__THE PROBLEM__. In the data below, find every line that has the string "Toggle", and copy it.

(Stored records)
-------

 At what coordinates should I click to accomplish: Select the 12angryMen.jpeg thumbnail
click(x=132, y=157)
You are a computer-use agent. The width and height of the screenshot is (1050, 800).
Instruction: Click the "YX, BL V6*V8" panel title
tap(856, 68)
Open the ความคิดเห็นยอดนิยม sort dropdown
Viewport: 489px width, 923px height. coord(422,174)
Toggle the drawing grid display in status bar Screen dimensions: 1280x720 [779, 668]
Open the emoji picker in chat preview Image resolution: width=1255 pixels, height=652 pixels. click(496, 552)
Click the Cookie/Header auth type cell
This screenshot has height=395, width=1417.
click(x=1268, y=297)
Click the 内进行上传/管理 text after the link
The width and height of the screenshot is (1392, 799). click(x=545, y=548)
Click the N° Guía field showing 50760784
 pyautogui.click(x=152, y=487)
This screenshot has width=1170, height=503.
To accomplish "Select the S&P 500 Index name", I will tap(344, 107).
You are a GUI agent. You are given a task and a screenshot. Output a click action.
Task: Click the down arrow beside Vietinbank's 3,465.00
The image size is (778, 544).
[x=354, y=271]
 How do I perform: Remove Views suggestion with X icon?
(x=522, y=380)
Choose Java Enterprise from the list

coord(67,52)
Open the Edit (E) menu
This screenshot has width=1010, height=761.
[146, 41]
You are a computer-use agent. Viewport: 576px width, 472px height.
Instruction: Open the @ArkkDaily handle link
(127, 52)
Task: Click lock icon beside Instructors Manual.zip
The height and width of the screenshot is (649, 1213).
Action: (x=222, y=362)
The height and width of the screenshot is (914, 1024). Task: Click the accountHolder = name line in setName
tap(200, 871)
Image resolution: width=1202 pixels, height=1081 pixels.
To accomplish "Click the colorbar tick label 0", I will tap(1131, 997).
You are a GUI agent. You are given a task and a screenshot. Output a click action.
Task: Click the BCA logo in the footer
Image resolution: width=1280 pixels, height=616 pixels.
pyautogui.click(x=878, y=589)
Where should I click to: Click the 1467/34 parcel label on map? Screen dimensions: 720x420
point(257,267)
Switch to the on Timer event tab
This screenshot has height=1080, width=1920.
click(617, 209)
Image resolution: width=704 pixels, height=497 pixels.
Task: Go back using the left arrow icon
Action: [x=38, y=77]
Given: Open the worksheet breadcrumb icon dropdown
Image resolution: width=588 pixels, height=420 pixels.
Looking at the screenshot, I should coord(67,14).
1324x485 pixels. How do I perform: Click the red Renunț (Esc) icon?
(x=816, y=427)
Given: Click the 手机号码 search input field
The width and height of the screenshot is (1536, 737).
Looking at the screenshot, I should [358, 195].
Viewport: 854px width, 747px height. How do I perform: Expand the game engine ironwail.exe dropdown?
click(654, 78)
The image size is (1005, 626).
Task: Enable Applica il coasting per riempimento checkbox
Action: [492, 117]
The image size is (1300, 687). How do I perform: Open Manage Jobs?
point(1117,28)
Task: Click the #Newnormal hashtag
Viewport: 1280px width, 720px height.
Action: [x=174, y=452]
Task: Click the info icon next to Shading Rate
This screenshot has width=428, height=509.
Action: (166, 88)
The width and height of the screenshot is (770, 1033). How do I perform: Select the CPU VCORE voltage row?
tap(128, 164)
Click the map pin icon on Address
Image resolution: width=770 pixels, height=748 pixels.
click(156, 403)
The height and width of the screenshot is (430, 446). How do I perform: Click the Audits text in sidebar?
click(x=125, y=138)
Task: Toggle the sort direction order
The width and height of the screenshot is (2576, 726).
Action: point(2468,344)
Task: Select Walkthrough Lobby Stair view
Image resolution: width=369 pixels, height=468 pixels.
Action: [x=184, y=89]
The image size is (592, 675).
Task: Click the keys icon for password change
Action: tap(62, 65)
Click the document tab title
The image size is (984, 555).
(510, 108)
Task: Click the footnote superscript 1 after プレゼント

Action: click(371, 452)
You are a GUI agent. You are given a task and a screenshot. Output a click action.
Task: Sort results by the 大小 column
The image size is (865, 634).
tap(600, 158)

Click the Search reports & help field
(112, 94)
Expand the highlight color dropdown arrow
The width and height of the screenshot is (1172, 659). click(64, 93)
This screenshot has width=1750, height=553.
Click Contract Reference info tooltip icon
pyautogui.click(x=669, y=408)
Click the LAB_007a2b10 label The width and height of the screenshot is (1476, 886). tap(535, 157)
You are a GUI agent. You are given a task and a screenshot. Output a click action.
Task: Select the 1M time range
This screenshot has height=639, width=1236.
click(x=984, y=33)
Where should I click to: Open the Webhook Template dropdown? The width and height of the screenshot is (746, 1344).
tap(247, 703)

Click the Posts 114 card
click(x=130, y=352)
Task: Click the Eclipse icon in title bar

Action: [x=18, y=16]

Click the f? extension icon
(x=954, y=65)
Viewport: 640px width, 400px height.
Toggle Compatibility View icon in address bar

-------

__ANSWER__.
Toggle the drawing grid display in status bar Screen dimensions: 1280x720 [779, 668]
Task: Toggle the sort direction order
Toggle Compatibility View icon in address bar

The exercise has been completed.